Required task A: In the passage on merger financing, rewrite the portion that opens with the words containing "Go-Shop Period" and closes with "as described below.", changing "30 calendar days" to "45 calendar days".

Passage given:
┄┄┄┄┄┄
Parent and Merger Sub secured committed financing, consisting of a combination of (i) equity financing (the “Equity Financing”) to be provided by an affiliate of Macquarie Capital (USA) Inc. and a fund managed by GCM Grosvenor Inc. (together, the “Equity Investors”), which have each agreed to capitalize Parent, subject to the terms and conditions set forth in equity commitment letters with respect to the Merger and (ii) debt financing (the “Debt Financing”) to be provided by ING Bank, Société Générale, Sumitomo Mitsui Banking Corporation and MUFG Union Bank, N.A., subject to the terms and conditions set forth in the debt financing commitment letter with respect to the Merger. The Equity Financing and the Debt Financing, in the aggregate, will be sufficient for Parent, Merger Sub and the Surviving Corporation to pay the amounts required to be paid in connection with the Merger and the other transactions contemplated by the Merger Agreement. The Merger is not subject to a financing condition. The Equity Investors have also entered into limited guarantees with the Company to guarantee Parent’s obligation to pay the Parent Termination Fee (as defined in the Merger Agreement) and certain indemnity and recovery costs.

 

Go-Shop Period

 

Under the Merger Agreement, the Company has certain rights to facilitate competing acquisition proposals from third parties for 30 calendar days, as described below.
┄┄┄┄┄┄
Rows on target coordinates
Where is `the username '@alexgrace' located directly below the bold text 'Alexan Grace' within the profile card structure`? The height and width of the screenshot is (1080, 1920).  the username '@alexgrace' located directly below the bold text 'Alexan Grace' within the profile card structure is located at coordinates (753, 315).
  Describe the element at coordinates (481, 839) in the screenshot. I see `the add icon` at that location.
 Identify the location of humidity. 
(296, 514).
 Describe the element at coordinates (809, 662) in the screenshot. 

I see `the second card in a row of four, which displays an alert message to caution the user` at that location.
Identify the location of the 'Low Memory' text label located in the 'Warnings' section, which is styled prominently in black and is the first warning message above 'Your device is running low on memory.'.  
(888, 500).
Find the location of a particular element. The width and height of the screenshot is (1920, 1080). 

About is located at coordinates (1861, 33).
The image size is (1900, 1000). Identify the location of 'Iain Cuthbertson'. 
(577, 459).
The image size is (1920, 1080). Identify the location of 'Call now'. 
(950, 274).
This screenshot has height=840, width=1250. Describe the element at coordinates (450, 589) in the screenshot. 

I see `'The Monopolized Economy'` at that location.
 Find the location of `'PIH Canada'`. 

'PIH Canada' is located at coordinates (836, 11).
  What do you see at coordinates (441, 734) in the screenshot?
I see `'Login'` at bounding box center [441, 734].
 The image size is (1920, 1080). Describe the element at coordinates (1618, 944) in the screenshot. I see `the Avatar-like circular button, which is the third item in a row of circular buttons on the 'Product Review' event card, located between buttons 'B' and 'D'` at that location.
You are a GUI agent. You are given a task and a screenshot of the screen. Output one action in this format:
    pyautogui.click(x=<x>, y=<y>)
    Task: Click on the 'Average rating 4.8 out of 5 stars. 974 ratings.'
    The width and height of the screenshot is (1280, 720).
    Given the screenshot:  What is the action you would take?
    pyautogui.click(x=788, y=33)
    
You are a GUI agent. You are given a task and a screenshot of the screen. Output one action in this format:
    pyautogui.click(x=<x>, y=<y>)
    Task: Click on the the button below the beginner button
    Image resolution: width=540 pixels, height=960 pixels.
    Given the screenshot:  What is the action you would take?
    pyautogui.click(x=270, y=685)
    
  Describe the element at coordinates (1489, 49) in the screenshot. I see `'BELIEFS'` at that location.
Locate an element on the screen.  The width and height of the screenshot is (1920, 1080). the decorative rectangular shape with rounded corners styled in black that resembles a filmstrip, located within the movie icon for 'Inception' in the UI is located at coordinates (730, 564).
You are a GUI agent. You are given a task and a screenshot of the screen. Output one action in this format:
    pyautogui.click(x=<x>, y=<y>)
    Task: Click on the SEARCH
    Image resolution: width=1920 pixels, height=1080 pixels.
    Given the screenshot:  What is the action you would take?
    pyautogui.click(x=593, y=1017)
┄┄┄┄┄┄
Required task B: Copy every row above that contains the string "text", matching case exactly.

Task response A:
Go-Shop Period

 

Under the Merger Agreement, the Company has certain rights to facilitate competing acquisition proposals from third parties for 45 calendar days, as described below.

Task response B:
Where is `the username '@alexgrace' located directly below the bold text 'Alexan Grace' within the profile card structure`? The height and width of the screenshot is (1080, 1920).  the username '@alexgrace' located directly below the bold text 'Alexan Grace' within the profile card structure is located at coordinates (753, 315).
Identify the location of the 'Low Memory' text label located in the 'Warnings' section, which is styled prominently in black and is the first warning message above 'Your device is running low on memory.'.  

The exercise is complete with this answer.